Repeat the data in full. Every line must match.

-=-=-=-=-

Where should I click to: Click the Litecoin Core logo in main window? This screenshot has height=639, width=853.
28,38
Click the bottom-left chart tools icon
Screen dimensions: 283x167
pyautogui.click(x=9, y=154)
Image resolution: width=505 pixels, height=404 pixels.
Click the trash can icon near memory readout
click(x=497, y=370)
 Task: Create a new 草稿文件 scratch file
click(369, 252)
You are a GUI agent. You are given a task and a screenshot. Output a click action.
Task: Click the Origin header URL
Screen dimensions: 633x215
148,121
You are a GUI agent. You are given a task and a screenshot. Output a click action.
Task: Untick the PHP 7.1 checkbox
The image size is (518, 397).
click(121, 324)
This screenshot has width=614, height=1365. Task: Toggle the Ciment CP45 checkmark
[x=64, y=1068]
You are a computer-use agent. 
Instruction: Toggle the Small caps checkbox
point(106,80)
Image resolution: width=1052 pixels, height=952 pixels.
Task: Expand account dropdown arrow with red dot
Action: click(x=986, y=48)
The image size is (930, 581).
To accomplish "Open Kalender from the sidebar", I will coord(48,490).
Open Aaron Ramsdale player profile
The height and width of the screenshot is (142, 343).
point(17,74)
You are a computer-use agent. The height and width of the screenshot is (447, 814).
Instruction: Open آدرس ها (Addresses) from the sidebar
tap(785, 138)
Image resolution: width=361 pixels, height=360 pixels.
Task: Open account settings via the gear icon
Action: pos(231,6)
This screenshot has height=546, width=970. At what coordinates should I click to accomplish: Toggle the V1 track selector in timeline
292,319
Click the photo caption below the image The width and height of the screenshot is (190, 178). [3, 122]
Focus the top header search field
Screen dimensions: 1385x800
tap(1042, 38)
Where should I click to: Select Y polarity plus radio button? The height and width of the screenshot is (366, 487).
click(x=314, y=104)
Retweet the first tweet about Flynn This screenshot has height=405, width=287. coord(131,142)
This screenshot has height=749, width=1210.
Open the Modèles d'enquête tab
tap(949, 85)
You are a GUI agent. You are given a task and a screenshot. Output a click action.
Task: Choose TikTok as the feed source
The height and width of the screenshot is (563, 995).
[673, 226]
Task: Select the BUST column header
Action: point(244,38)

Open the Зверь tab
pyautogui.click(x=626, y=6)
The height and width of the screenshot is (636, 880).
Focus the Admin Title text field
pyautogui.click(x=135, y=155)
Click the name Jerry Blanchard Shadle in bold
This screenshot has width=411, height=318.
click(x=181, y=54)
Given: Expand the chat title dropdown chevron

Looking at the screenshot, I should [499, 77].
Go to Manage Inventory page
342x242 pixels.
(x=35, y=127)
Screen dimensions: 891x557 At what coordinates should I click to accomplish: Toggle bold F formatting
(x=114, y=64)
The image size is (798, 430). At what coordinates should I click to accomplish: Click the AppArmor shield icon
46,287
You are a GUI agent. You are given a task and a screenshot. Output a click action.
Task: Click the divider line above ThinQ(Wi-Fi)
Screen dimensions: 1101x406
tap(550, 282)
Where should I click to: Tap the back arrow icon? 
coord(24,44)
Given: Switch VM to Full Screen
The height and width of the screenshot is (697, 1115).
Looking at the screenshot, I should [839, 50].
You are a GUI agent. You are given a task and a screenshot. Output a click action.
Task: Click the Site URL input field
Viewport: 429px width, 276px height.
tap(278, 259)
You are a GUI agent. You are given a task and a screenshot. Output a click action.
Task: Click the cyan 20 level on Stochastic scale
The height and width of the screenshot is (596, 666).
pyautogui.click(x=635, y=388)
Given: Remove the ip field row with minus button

-=-=-=-=-

◆ **Response**
Where should I click to: Click the Litecoin Core logo in main window? This screenshot has height=639, width=853.
28,38
Click the bottom-left chart tools icon
Screen dimensions: 283x167
pyautogui.click(x=9, y=154)
Image resolution: width=505 pixels, height=404 pixels.
Click the trash can icon near memory readout
click(x=497, y=370)
 Task: Create a new 草稿文件 scratch file
click(369, 252)
You are a GUI agent. You are given a task and a screenshot. Output a click action.
Task: Click the Origin header URL
Screen dimensions: 633x215
148,121
You are a GUI agent. You are given a task and a screenshot. Output a click action.
Task: Untick the PHP 7.1 checkbox
The image size is (518, 397).
click(121, 324)
This screenshot has width=614, height=1365. Task: Toggle the Ciment CP45 checkmark
[x=64, y=1068]
You are a computer-use agent. 
Instruction: Toggle the Small caps checkbox
point(106,80)
Image resolution: width=1052 pixels, height=952 pixels.
Task: Expand account dropdown arrow with red dot
Action: click(x=986, y=48)
The image size is (930, 581).
To accomplish "Open Kalender from the sidebar", I will coord(48,490).
Open Aaron Ramsdale player profile
The height and width of the screenshot is (142, 343).
point(17,74)
You are a computer-use agent. The height and width of the screenshot is (447, 814).
Instruction: Open آدرس ها (Addresses) from the sidebar
tap(785, 138)
Image resolution: width=361 pixels, height=360 pixels.
Task: Open account settings via the gear icon
Action: pos(231,6)
This screenshot has height=546, width=970. At what coordinates should I click to accomplish: Toggle the V1 track selector in timeline
292,319
Click the photo caption below the image The width and height of the screenshot is (190, 178). [3, 122]
Focus the top header search field
Screen dimensions: 1385x800
tap(1042, 38)
Where should I click to: Select Y polarity plus radio button? The height and width of the screenshot is (366, 487).
click(x=314, y=104)
Retweet the first tweet about Flynn This screenshot has height=405, width=287. coord(131,142)
This screenshot has height=749, width=1210.
Open the Modèles d'enquête tab
tap(949, 85)
You are a GUI agent. You are given a task and a screenshot. Output a click action.
Task: Choose TikTok as the feed source
The height and width of the screenshot is (563, 995).
[673, 226]
Task: Select the BUST column header
Action: point(244,38)

Open the Зверь tab
pyautogui.click(x=626, y=6)
The height and width of the screenshot is (636, 880).
Focus the Admin Title text field
pyautogui.click(x=135, y=155)
Click the name Jerry Blanchard Shadle in bold
This screenshot has width=411, height=318.
click(x=181, y=54)
Given: Expand the chat title dropdown chevron

Looking at the screenshot, I should [499, 77].
Go to Manage Inventory page
342x242 pixels.
(x=35, y=127)
Screen dimensions: 891x557 At what coordinates should I click to accomplish: Toggle bold F formatting
(x=114, y=64)
The image size is (798, 430). At what coordinates should I click to accomplish: Click the AppArmor shield icon
46,287
You are a GUI agent. You are given a task and a screenshot. Output a click action.
Task: Click the divider line above ThinQ(Wi-Fi)
Screen dimensions: 1101x406
tap(550, 282)
Where should I click to: Tap the back arrow icon? 
coord(24,44)
Given: Switch VM to Full Screen
The height and width of the screenshot is (697, 1115).
Looking at the screenshot, I should [839, 50].
You are a GUI agent. You are given a task and a screenshot. Output a click action.
Task: Click the Site URL input field
Viewport: 429px width, 276px height.
tap(278, 259)
You are a GUI agent. You are given a task and a screenshot. Output a click action.
Task: Click the cyan 20 level on Stochastic scale
The height and width of the screenshot is (596, 666).
pyautogui.click(x=635, y=388)
Given: Remove the ip field row with minus button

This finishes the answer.